Nadie
puede dudar de que las cosas recaen. Un señor se enferma, y de golpe un
miércoles recae. Un lápiz en la mesa recae seguido. Las mujeres, cómo recaen.
Teóricamente a nada o a nadie se le ocurría recaer, pero lo mismo está sujeto,
sobre todo porque recae sin conciencia, recae como si nunca antes. Un jazmín,
para dar un ejemplo perfumado. A esa blancura, ¿de dónde le viene su penosa
amistad con el amarillo? El mero permanecer es recaída: el jazmín, entonces. Y
no hablemos de las palabras, esas recayentes deplorables, ni de los buñuelos
fríos, que son la recaída clavada.
Contra lo que pasa se impone pacientemente la rehabilitación. En lo más recaído
hay siempre algo que pugna por rehabilitarse, en el hongo pisoteado, en el
reloj sin cuerda, en los poemas de Pérez, en Pérez. Todo recayente tiene ya en
sí a un rehabilitante, pero el problema, para nosotros los que pensamos nuestra
vida, es confuso y casi infinito. Un caracol segrega y una nube aspira;
seguramente recaerán, pero una compensación ajena a ellos los rehabilita, los
hace treparse poco a poco a lo mejor de sí mismos antes de la recaída
inevitable. Pero nosotros, tía, ¿Cómo haremos? ¿Cómo nos daremos cuenta de que
hemos recaído si por la mañana estamos tan bien, tan café con leche, y no
podemos medir hasta dónde hemos recaído en el sueño o en la ducha? Y si
sospechamos lo recayente de nuestro estado, ¿Cómo nos rehabilitaremos? Hay quienes
recaen al llegar a la cima de una montaña, al terminar su obra maestra, al
afeitarse sin un solo tajito; no toda recaída va de arriba a abajo, porque
arriba y abajo no quieren decir gran cosa cuando ya no se sabe adónde se está.
Probablemente Ícaro creía tocar el cielo cuando se hundió en el mar epónimo, y
Dios te libre de una zambullida tan mal preparada. Tía, ¿Cómo
nos rehabilitaremos?
Hay quien ha sostenido que la rehabilitación sólo es posible alterándose, pero
olvidó que toda recaída es una desalteración, una vuelta al barro de la culpa. En
efecto, somos lo más que somos porque nos alteramos, salimos del barro en busca
de la felicidad y la conciencia y los pies limpios. Un recayente es entonces un
desalterante, de donde se sigue que nadie se rehabilita sin alterarse. Pretender
la rehabilitación alterándose es una triste redundancia: nuestra condición es
la recaída y la desalteración, y a mí me parece que un recayente debería
rehabilitarse de otra manera, que por lo demás ignoro. No solamente ignoro eso,
sino que jamás he sabido en qué momento mi tía o yo recaemos. ¿Cómo
rehabilitarnos, entonces, si a lo mejor no hemos recaído todavía y la
rehabilitación nos encuentra ya rehabilitados? Tía, ¿No será ésa la respuesta,
ahora que lo pienso? Hagamos una cosa: usted se rehabilita y yo la observo.
Varios días seguidos, digamos una rehabilitación continua, usted está todo el
tiempo rehabilitándose y yo la observo. O al revés, si prefiere, pero a mí me
gustaría que empezara usted, porque soy modesto y buen observador.

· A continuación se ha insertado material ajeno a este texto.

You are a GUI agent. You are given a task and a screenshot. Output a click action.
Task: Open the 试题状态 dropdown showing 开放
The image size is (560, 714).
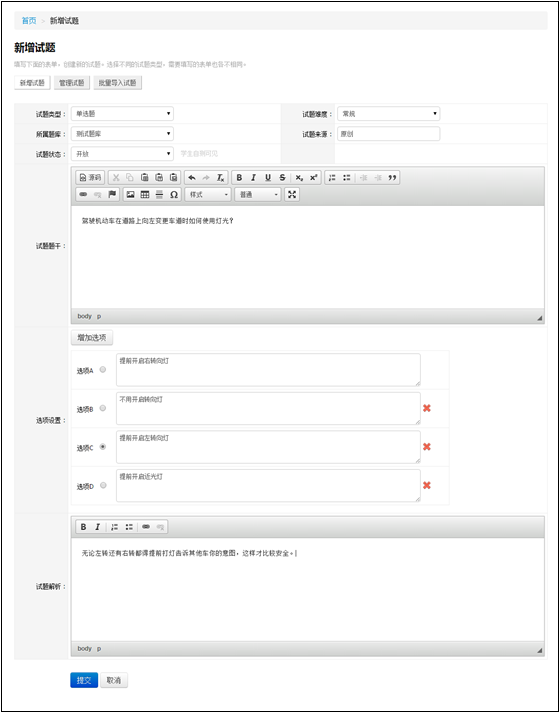point(122,154)
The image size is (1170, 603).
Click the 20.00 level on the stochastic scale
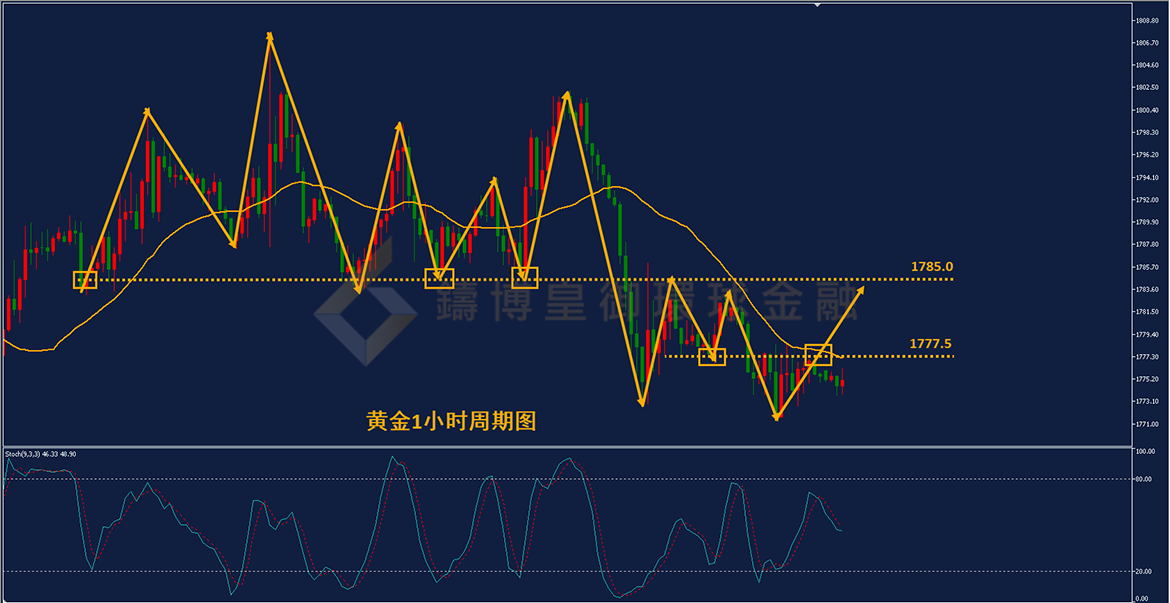tap(1143, 572)
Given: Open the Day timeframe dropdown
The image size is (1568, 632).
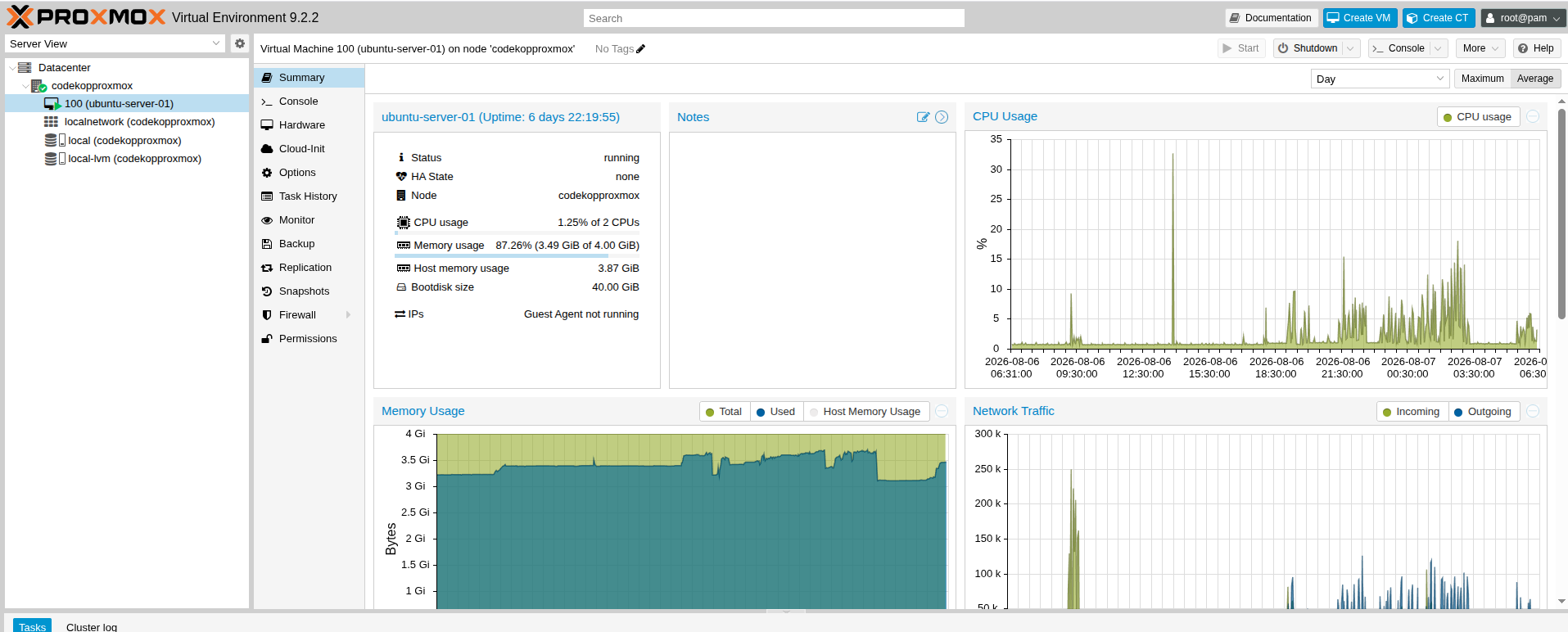Looking at the screenshot, I should pyautogui.click(x=1380, y=79).
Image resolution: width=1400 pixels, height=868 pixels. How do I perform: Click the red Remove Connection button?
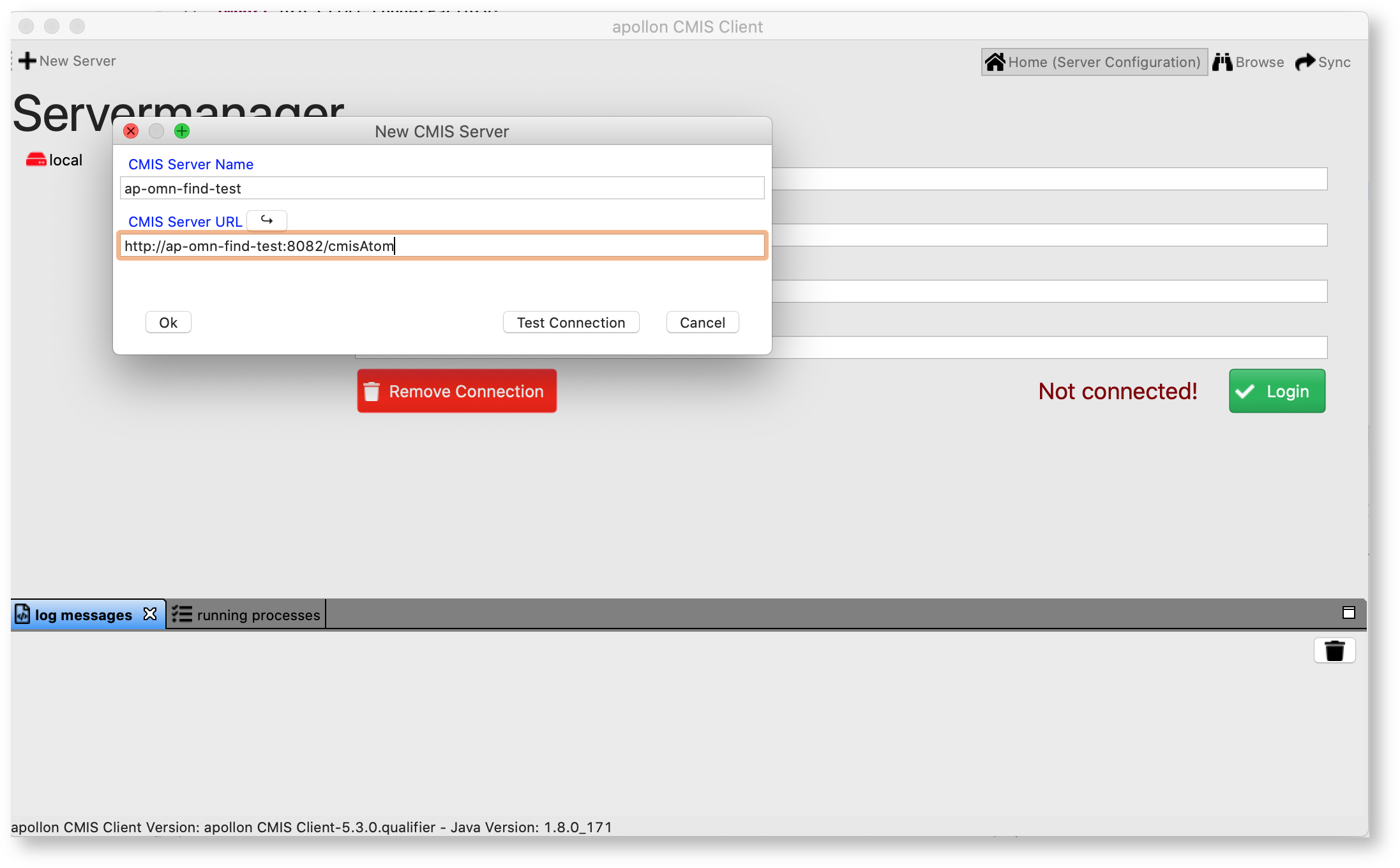tap(456, 391)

De esa
manera, si yo recaigo en los intervalos de mi rehabilitación, mientras que
usted no le da tiempo a la recaída y se rehabilita como en un cine continuado,
al cabo de poco nuestra diferencia será enorme, usted estará tan por encima que
dará gusto. Entonces yo sabré que el sistema ha funcionado y empezaré a
rehabilitarme furiosamente, pondré el despertador a las tres de la mañana,
suspenderé mi vida conyugal y las demás recaídas que conozco para que sólo
queden las que no conozco, y a lo mejor poco a poco un día estaremos otra vez
juntos, tía, y será tan hermoso decir: «Ahora nos vamos al centro y nos
compramos un helado, el mío todo de frutilla y el de usted con chocolate y un
bizcochito.»
“Me caigo y me levanto”, en
La vuelta al día en ochenta mundos (1967).